There are moments in history that draw commentary out of the most reticent and taciturn. I am neither, just unusually provoked by Jon Stewart’s efforts with former New York Times reporter, Judith Miller, for whom people like me have immeasurable disdain. The partially encouraging news is that Stewart apparently feels a similar regard. I write because this missed moment was so unusual and so important that it required substantial preparation which, if it took place, was ill-directed or unproductive.
Jon Stewart is capable of greatness. He is also capable of failure and self-criticism; his chagrin at his own performance with one of the modern era’s most famous mass murderers, Donald Rumsfeld, seemed heartfelt but was absolutely well-founded. With what was he presented in the person of Judith Miller? There before him trying to sell a book containing her defense of her own iniquity, was a reporter for the most influential newspaper in the world who apparently admits that she was used by the forces of war and aggression and who admits that she got the story wrong based on faulty intelligence. Can anyone remember another similar occasion?

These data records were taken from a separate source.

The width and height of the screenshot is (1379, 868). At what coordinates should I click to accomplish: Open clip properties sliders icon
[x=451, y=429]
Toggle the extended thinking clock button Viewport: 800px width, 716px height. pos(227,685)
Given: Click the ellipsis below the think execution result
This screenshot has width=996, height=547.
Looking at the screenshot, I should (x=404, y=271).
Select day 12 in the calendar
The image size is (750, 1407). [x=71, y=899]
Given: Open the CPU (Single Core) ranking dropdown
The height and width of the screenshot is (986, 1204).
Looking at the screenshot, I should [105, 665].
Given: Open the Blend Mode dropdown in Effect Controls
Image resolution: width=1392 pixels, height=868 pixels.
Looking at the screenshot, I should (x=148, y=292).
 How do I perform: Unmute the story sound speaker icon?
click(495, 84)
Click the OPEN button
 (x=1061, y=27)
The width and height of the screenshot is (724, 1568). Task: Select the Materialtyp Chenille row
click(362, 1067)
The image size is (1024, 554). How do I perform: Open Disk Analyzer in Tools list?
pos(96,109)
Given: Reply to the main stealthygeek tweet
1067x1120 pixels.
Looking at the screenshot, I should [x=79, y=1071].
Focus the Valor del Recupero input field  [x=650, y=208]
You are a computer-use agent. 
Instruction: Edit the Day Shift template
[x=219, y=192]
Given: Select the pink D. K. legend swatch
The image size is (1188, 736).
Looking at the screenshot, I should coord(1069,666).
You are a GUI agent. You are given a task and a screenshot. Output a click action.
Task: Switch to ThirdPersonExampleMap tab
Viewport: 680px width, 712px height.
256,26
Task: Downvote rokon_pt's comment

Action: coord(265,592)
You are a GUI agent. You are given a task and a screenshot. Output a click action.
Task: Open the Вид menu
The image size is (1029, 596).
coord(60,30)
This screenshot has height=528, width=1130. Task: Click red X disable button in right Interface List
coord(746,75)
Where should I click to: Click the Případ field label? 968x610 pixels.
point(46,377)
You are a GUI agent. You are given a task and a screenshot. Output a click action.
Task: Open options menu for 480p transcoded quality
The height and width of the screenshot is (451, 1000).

Mr. Stewart, why could you not have said something like this?:
Ms. Miller, I am going to admit that it is quite easy to be critical in hindsight, but as I understand it, you do not at this time suggest that you did not perform a vital function in enabling the Bush Administration to commit the war crime of aggression and involve itself in one of the worst foreign policy blunders of any living person’s memory.
You acknowledge that it was essential for the Bush Administration to get the people of the United States behind any military action in Iraq. And you do not distance yourself from the role you played in that strategy.
There are a range of possibilities for why you did such a thing. The first, historically very far from an outrageous accusation, is that you are a compensated or uncompensated agent of the CIA which had a job for you to do that you agreed to perform. Under such an arrangement, one hopes you would know whatever intelligence you were being fed was unreliable, whether or not you cared in the slightest if it was true.
The second possibility is that you are an entirely honest journalist who was seduced by her proximity to power and whose analytical powers were compromised by the loss of objectivity which comes from such a position. In that case, you may have cared whether what you were saying was true, but been unable to make the determination.
Another explanation for your performance hinges on your ideological worldview; your ideas are so in line with those of Dick Cheney, Donald Rumsfeld, and the rest of the neocon stalwarts, that you, deep down, would feel just fine considering yourself a warrior in alliance with their objectives. You have in fact known Saddam Hussein to be evil for a very long time, and any steps taken in the direction of his erasure from the world stage are worthy and right, the considerations of law, or morality, or the long-term consequences of any action aimed at his end being someone else’s business; you are just a reporter.
The question which the world needs an answer to, since your path was trod by almost all of what passes for journalism in this country, is, since you ended up doing the very worst thing you were capable of, paving the way for a heinous war crime whose devastation it will take generations to reckon, was there ever a moment when you, your co-writer, and/or your editors gathered together to consider whether or not you might be on your way to doing precisely that, the very worst thing a journalist can do?